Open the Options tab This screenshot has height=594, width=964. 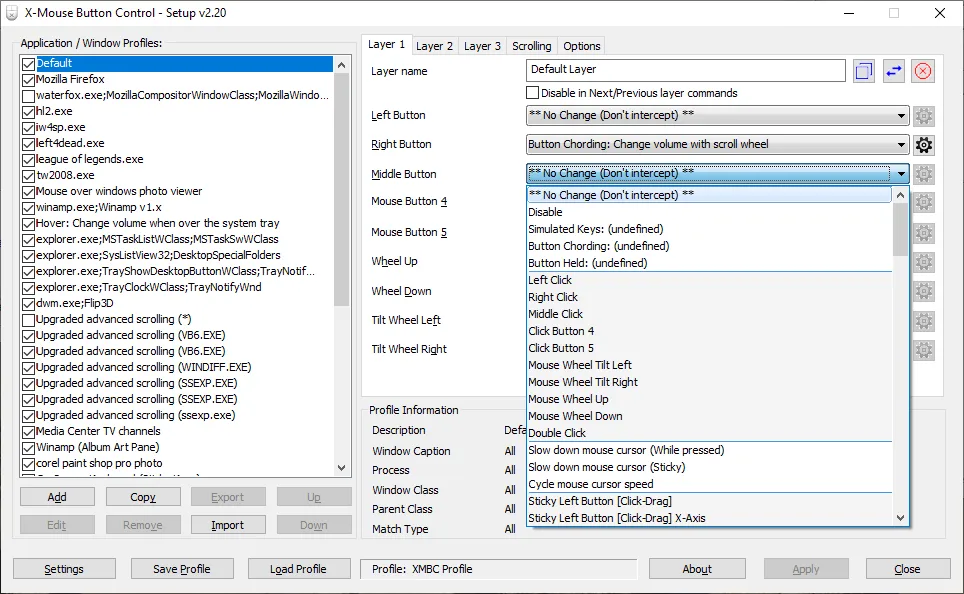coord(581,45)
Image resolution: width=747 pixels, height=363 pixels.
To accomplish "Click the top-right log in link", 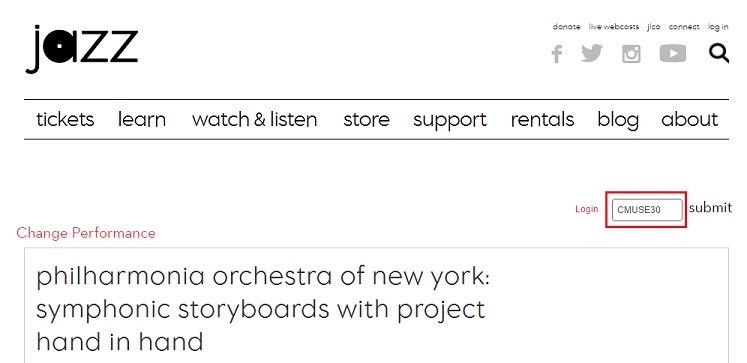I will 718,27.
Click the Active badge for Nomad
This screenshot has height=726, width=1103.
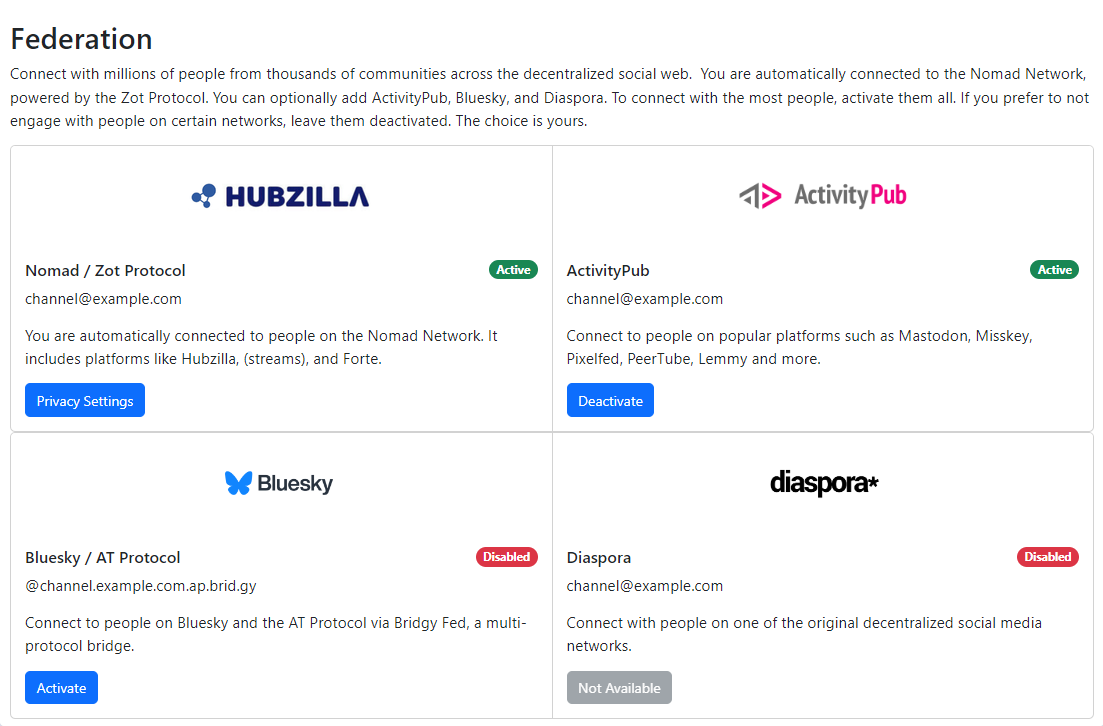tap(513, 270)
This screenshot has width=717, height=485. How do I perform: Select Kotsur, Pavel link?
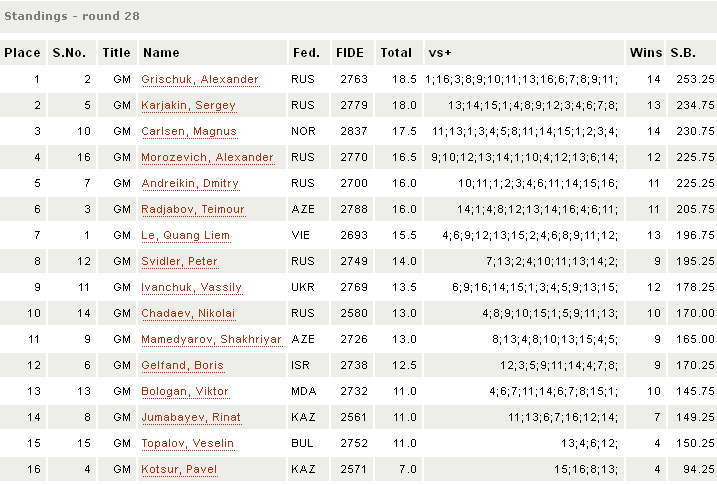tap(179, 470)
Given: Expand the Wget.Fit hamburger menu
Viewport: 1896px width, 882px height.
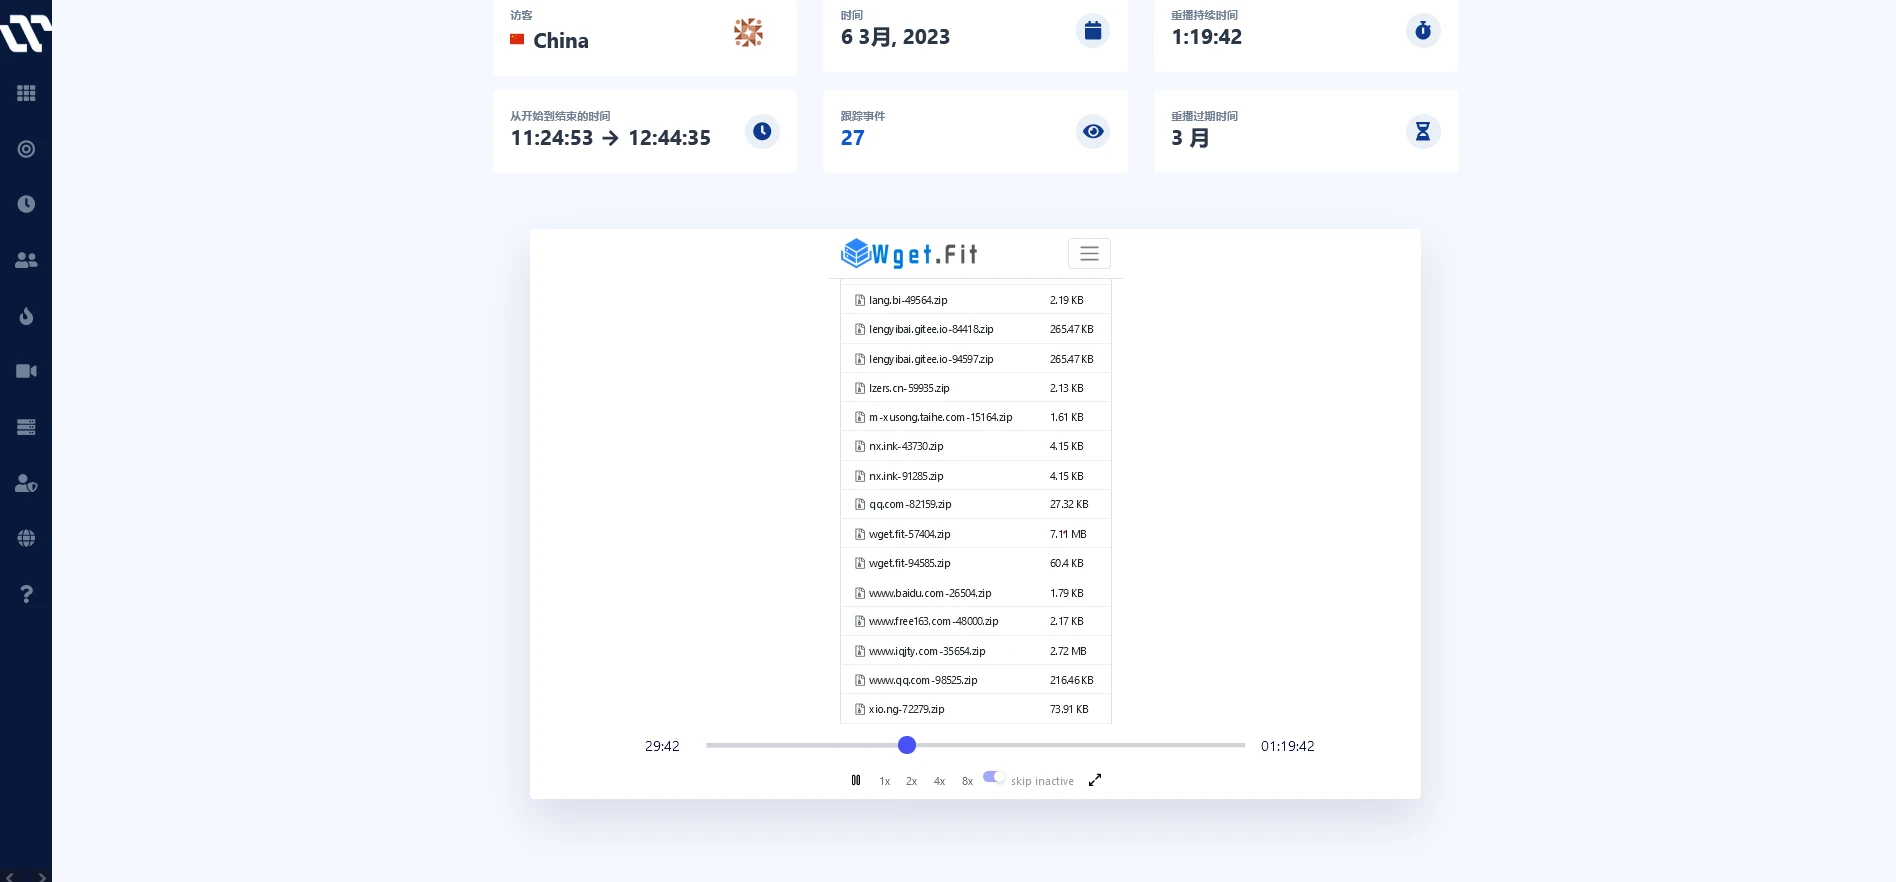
* * * * * * *
▶ [What the task asks]: Reproduce, word for word, the lines from the one containing "Given: Expand the Wget.Fit hamburger menu" through the final line above. Leave every picture out.

▶ [Answer for this exercise]:
Given: Expand the Wget.Fit hamburger menu
Viewport: 1896px width, 882px height.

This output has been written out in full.